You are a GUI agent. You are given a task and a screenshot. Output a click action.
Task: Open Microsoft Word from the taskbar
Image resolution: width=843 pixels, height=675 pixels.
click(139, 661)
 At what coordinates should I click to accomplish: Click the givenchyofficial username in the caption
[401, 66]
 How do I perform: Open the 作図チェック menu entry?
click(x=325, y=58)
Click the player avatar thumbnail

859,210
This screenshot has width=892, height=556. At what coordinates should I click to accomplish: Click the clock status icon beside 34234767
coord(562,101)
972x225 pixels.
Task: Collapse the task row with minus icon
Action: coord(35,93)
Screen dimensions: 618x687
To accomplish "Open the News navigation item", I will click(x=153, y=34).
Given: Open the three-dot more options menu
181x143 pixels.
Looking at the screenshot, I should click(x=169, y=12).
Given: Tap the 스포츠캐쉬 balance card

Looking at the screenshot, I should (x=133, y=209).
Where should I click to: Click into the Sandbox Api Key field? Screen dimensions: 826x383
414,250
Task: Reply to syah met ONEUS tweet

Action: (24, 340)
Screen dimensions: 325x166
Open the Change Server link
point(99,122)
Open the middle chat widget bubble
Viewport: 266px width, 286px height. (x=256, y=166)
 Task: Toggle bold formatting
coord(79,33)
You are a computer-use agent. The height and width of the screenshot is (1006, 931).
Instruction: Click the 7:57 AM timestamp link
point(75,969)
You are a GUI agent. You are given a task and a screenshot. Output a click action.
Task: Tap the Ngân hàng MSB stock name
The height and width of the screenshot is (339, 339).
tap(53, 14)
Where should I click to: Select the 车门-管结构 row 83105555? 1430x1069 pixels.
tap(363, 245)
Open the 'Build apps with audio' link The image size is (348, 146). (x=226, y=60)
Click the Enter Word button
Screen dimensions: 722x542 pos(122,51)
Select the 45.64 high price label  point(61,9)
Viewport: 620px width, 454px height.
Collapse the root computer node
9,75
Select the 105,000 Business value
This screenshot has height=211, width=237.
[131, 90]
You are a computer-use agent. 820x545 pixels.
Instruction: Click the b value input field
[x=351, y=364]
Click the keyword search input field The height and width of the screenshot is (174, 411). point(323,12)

======

→ EXERCISE GOAL
Every entry should be printed again exactly as written.

→ SOLUTION TO THIS EXERCISE
You are a GUI agent. You are given a task and a screenshot. Output a click action.
Task: Open Microsoft Word from the taskbar
Image resolution: width=843 pixels, height=675 pixels.
click(139, 661)
 At what coordinates should I click to accomplish: Click the givenchyofficial username in the caption
[401, 66]
 How do I perform: Open the 作図チェック menu entry?
click(x=325, y=58)
Click the player avatar thumbnail

859,210
This screenshot has width=892, height=556. At what coordinates should I click to accomplish: Click the clock status icon beside 34234767
coord(562,101)
972x225 pixels.
Task: Collapse the task row with minus icon
Action: coord(35,93)
Screen dimensions: 618x687
To accomplish "Open the News navigation item", I will click(x=153, y=34).
Given: Open the three-dot more options menu
181x143 pixels.
Looking at the screenshot, I should click(x=169, y=12).
Given: Tap the 스포츠캐쉬 balance card

Looking at the screenshot, I should (x=133, y=209).
Where should I click to: Click into the Sandbox Api Key field? Screen dimensions: 826x383
414,250
Task: Reply to syah met ONEUS tweet

Action: (24, 340)
Screen dimensions: 325x166
Open the Change Server link
point(99,122)
Open the middle chat widget bubble
Viewport: 266px width, 286px height. (x=256, y=166)
 Task: Toggle bold formatting
coord(79,33)
You are a computer-use agent. The height and width of the screenshot is (1006, 931).
Instruction: Click the 7:57 AM timestamp link
point(75,969)
You are a GUI agent. You are given a task and a screenshot. Output a click action.
Task: Tap the Ngân hàng MSB stock name
The height and width of the screenshot is (339, 339).
tap(53, 14)
Where should I click to: Select the 车门-管结构 row 83105555? 1430x1069 pixels.
tap(363, 245)
Open the 'Build apps with audio' link The image size is (348, 146). (x=226, y=60)
Click the Enter Word button
Screen dimensions: 722x542 pos(122,51)
Select the 45.64 high price label  point(61,9)
Viewport: 620px width, 454px height.
Collapse the root computer node
9,75
Select the 105,000 Business value
This screenshot has height=211, width=237.
[131, 90]
You are a computer-use agent. 820x545 pixels.
Instruction: Click the b value input field
[x=351, y=364]
Click the keyword search input field The height and width of the screenshot is (174, 411). point(323,12)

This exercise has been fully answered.